[Stored data entries]

┏━━

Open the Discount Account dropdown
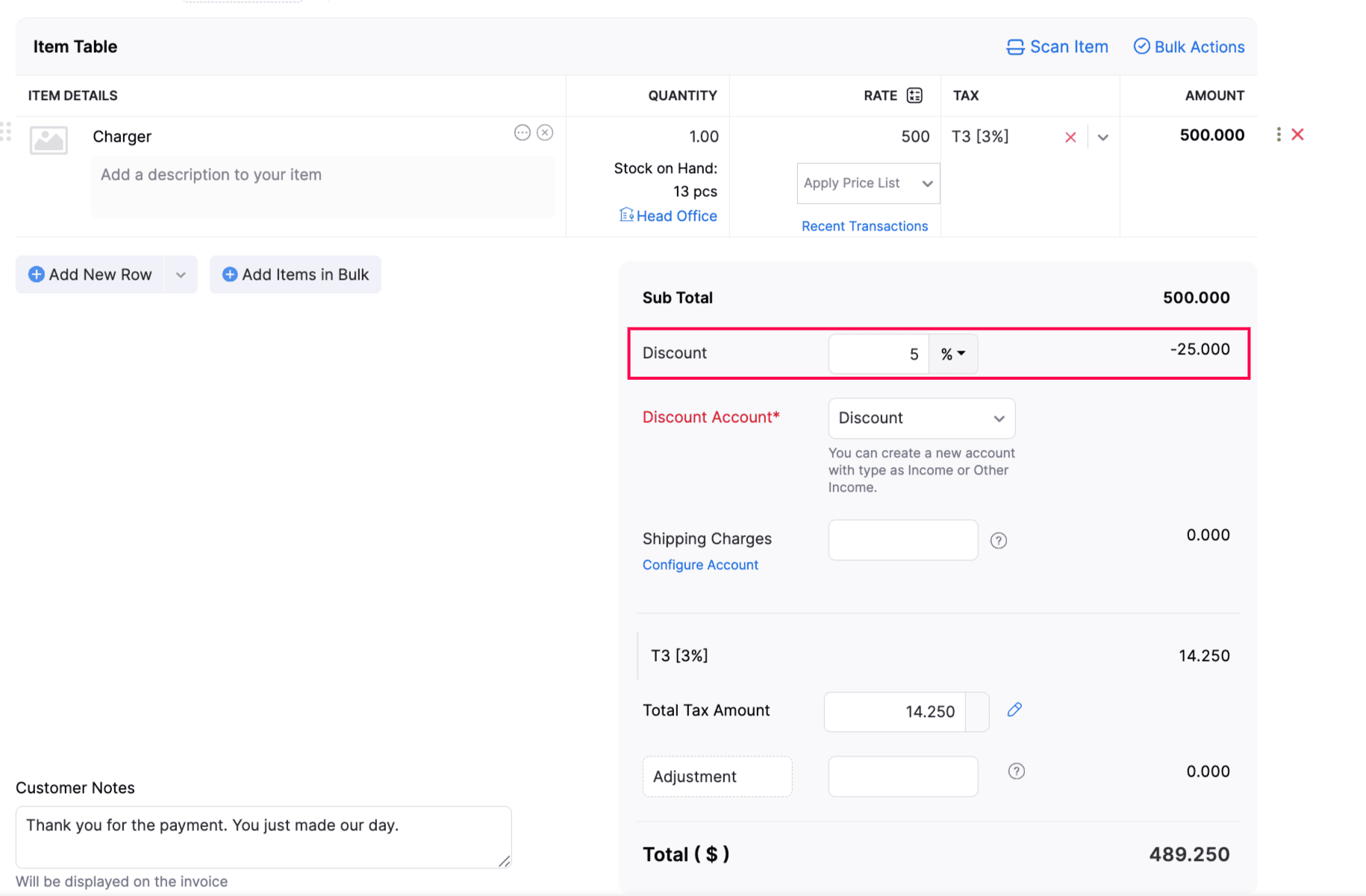1366x896 pixels. point(921,418)
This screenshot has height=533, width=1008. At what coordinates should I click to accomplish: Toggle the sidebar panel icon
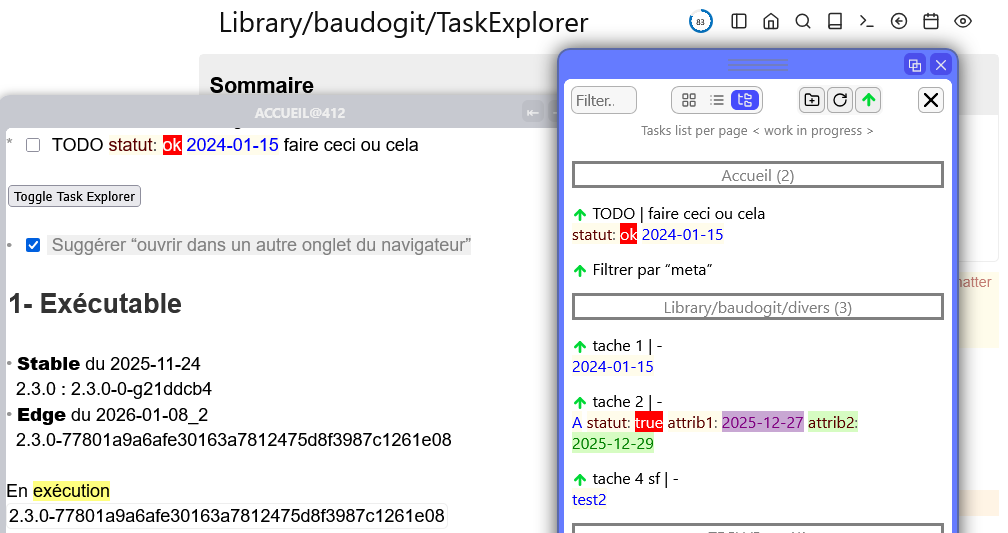pyautogui.click(x=739, y=21)
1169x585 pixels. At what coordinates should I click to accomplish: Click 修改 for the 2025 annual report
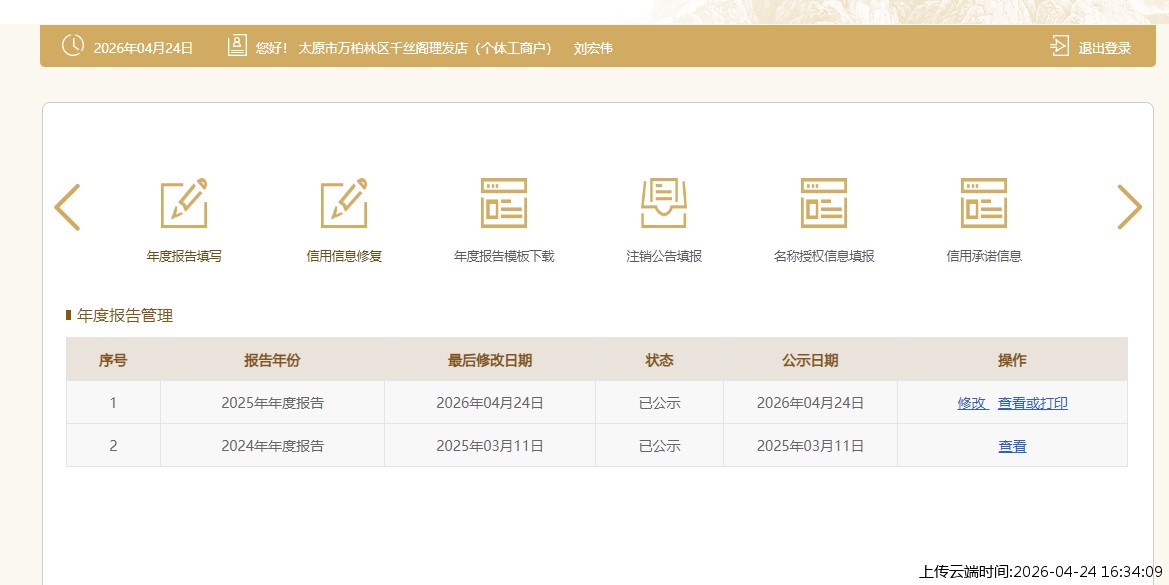(972, 403)
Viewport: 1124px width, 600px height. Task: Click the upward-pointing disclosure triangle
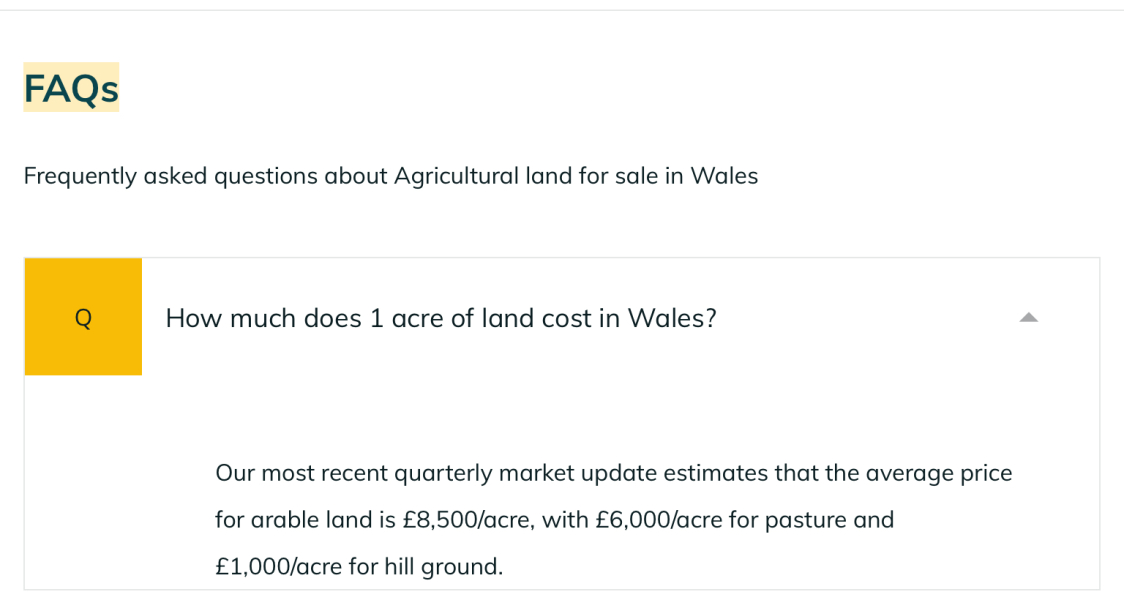pyautogui.click(x=1029, y=316)
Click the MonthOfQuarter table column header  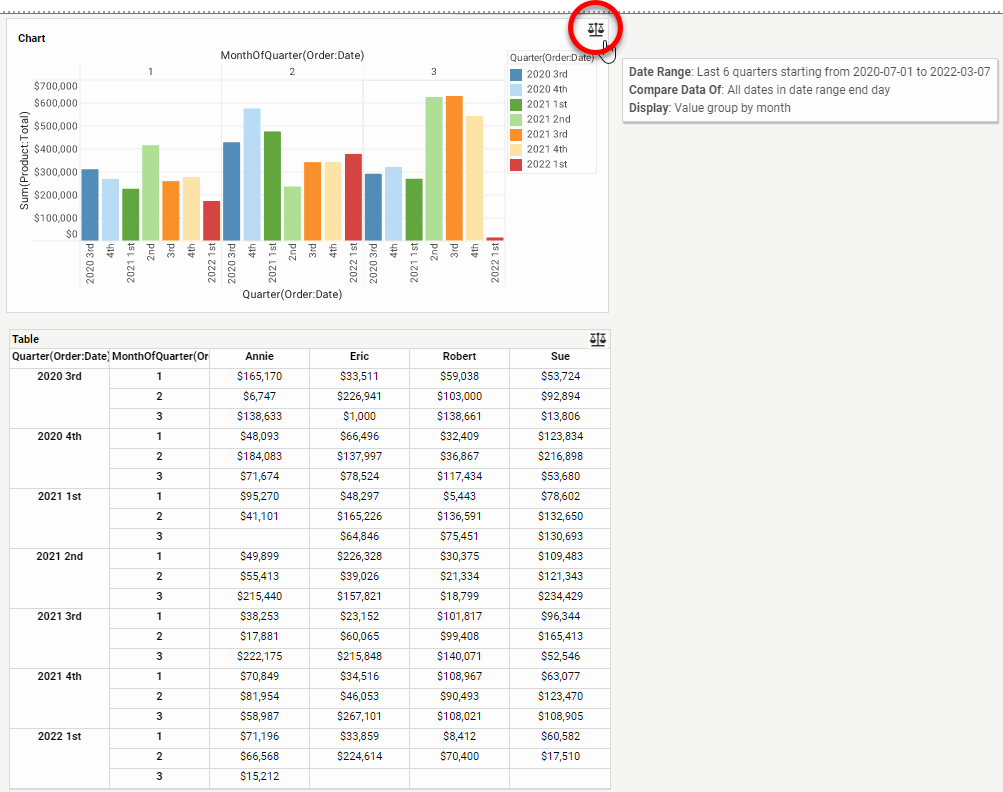point(160,356)
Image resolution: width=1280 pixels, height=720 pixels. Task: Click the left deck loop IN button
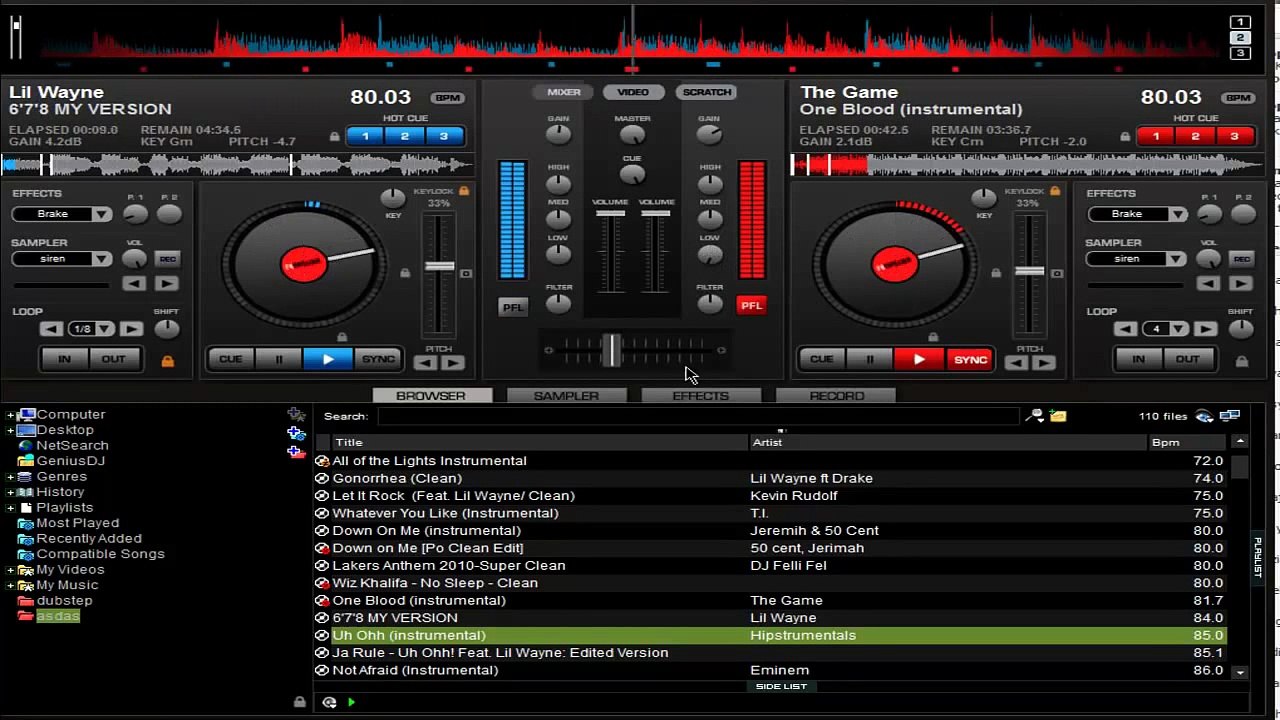(x=64, y=359)
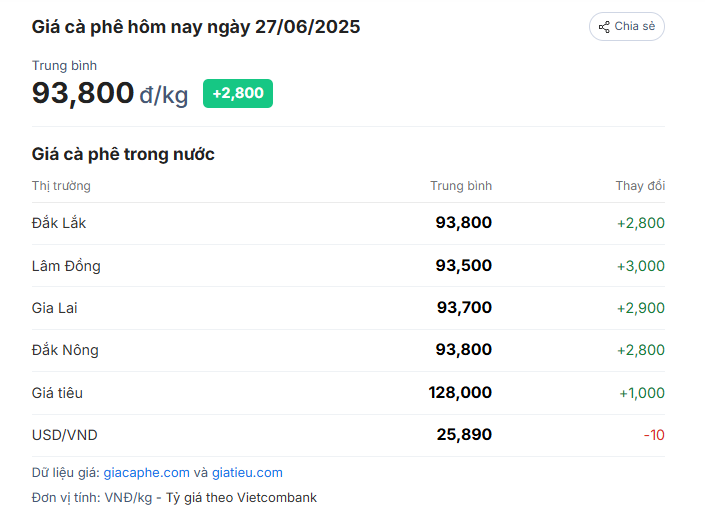Viewport: 705px width, 522px height.
Task: Click the +3,000 change for Lâm Đồng
Action: pos(641,266)
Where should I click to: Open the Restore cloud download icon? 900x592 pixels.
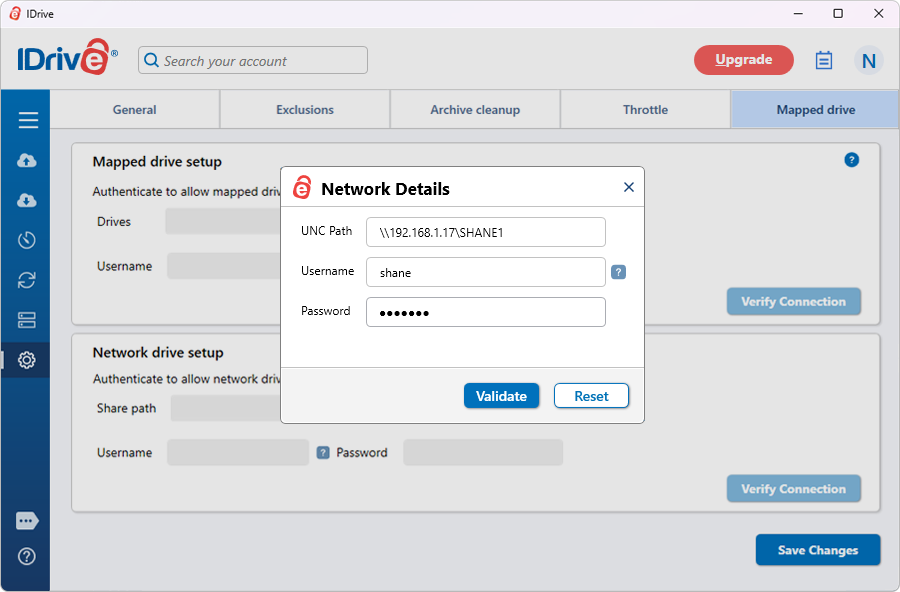click(x=28, y=200)
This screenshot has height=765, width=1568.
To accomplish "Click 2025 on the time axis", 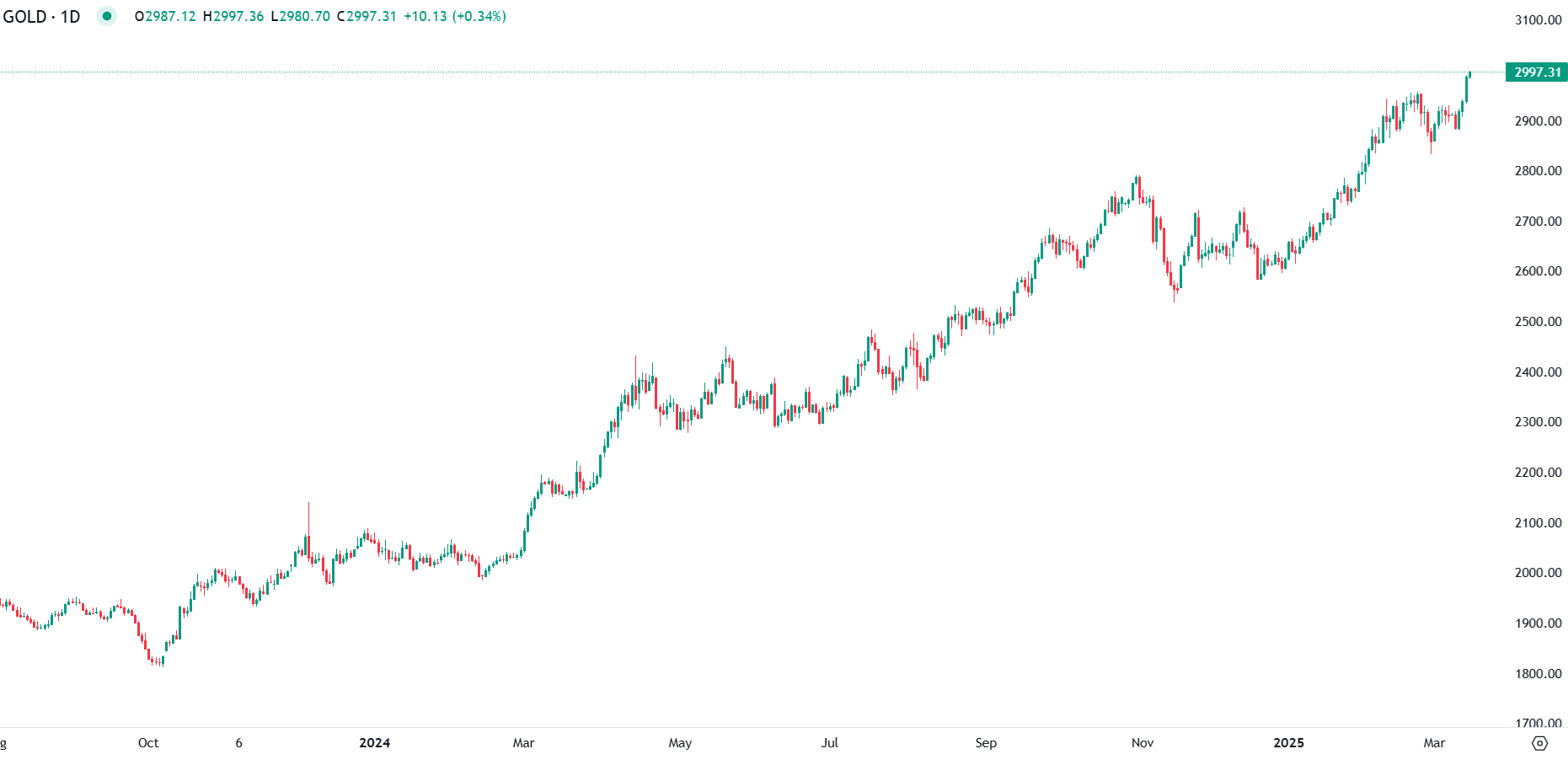I will click(x=1288, y=743).
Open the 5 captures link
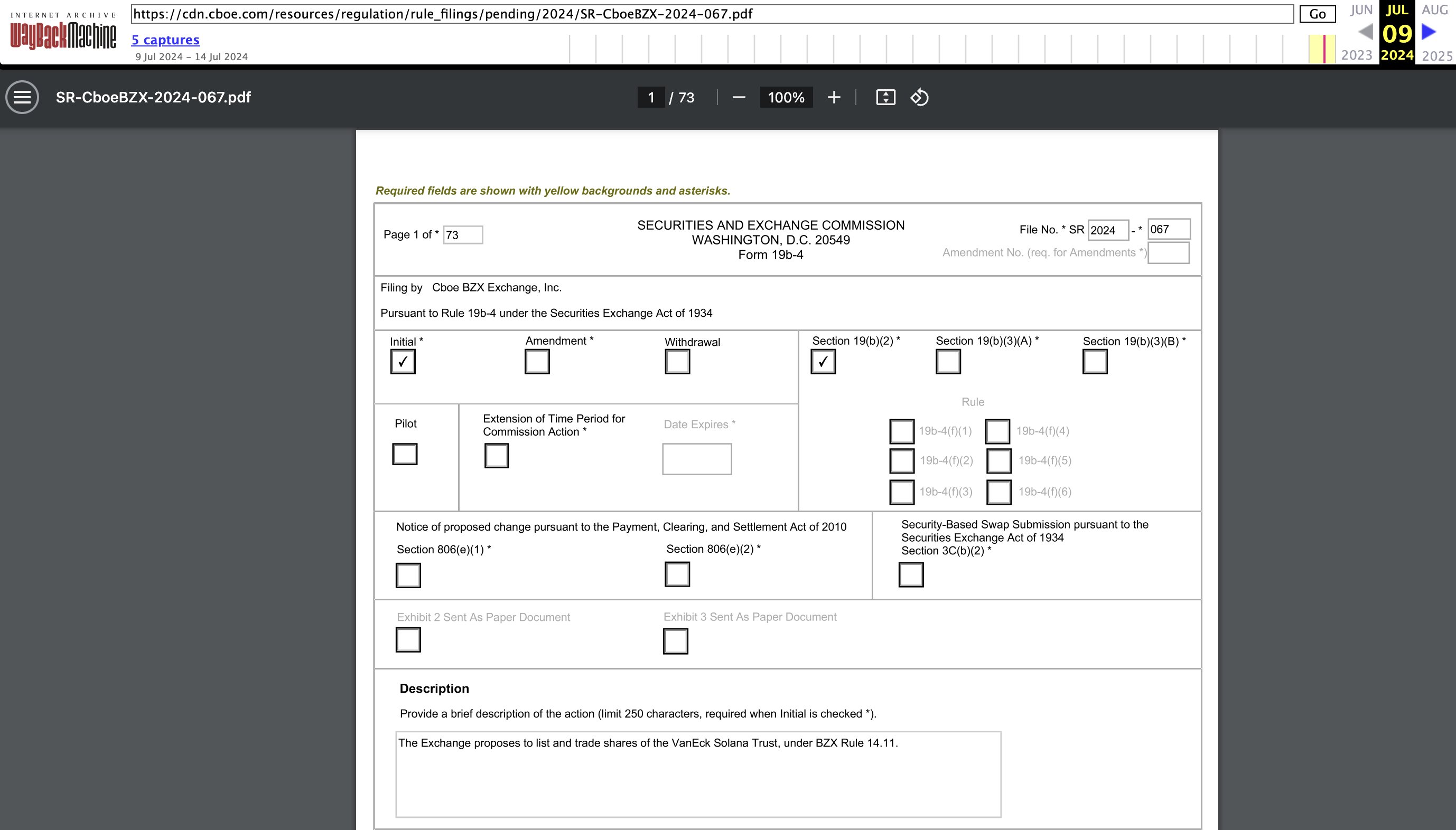The image size is (1456, 830). [165, 40]
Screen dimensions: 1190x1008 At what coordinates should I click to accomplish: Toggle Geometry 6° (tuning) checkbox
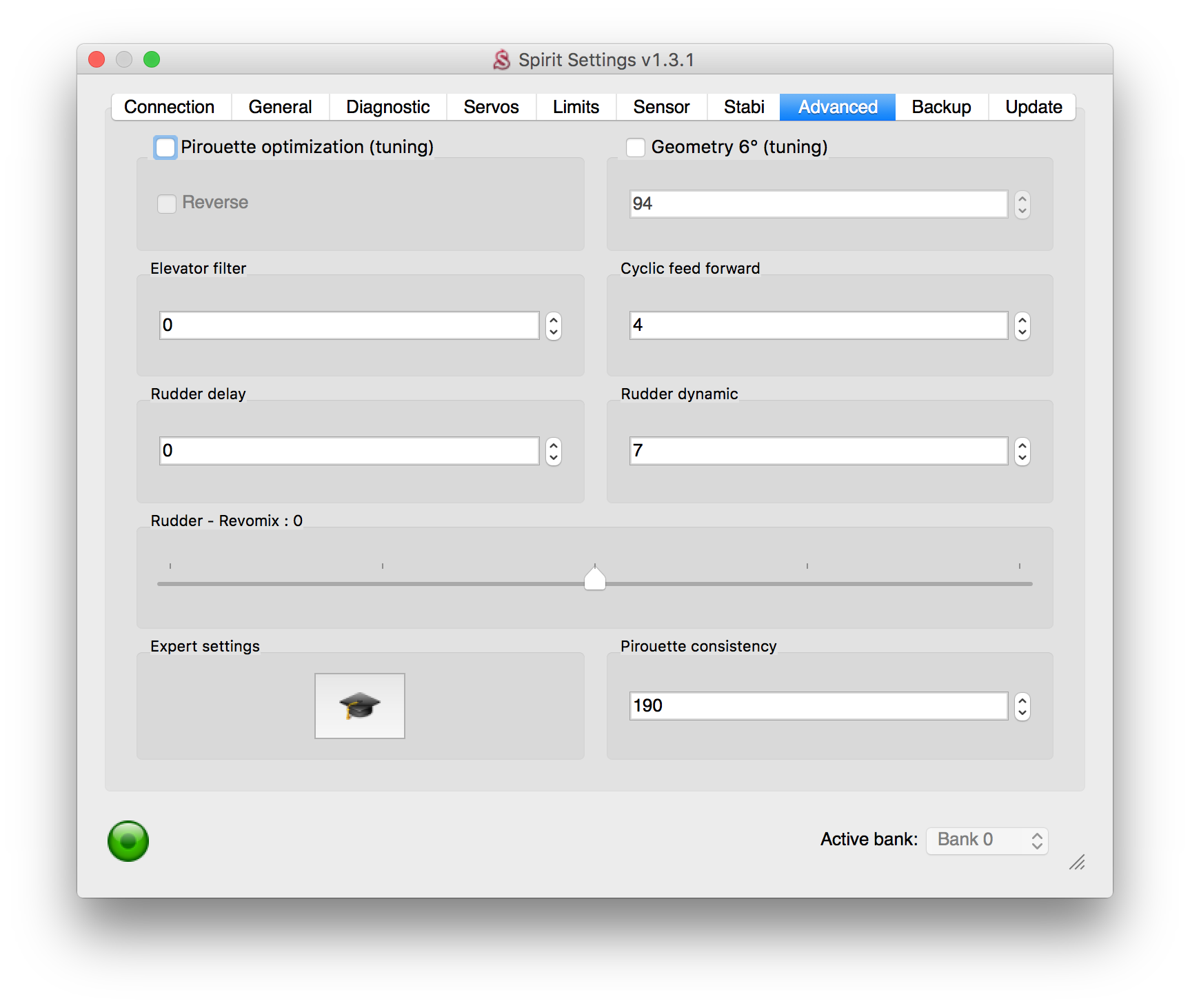635,148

┗━━

▶ **PROMPT**
Please set down the lines from the one with "Screen dimensions: 1190x1008" to the end of the entries above, exactly as they are, and drop every picture.

▶ **EXERCISE ANSWER**
Screen dimensions: 1190x1008 At what coordinates should I click to accomplish: Toggle Geometry 6° (tuning) checkbox
635,148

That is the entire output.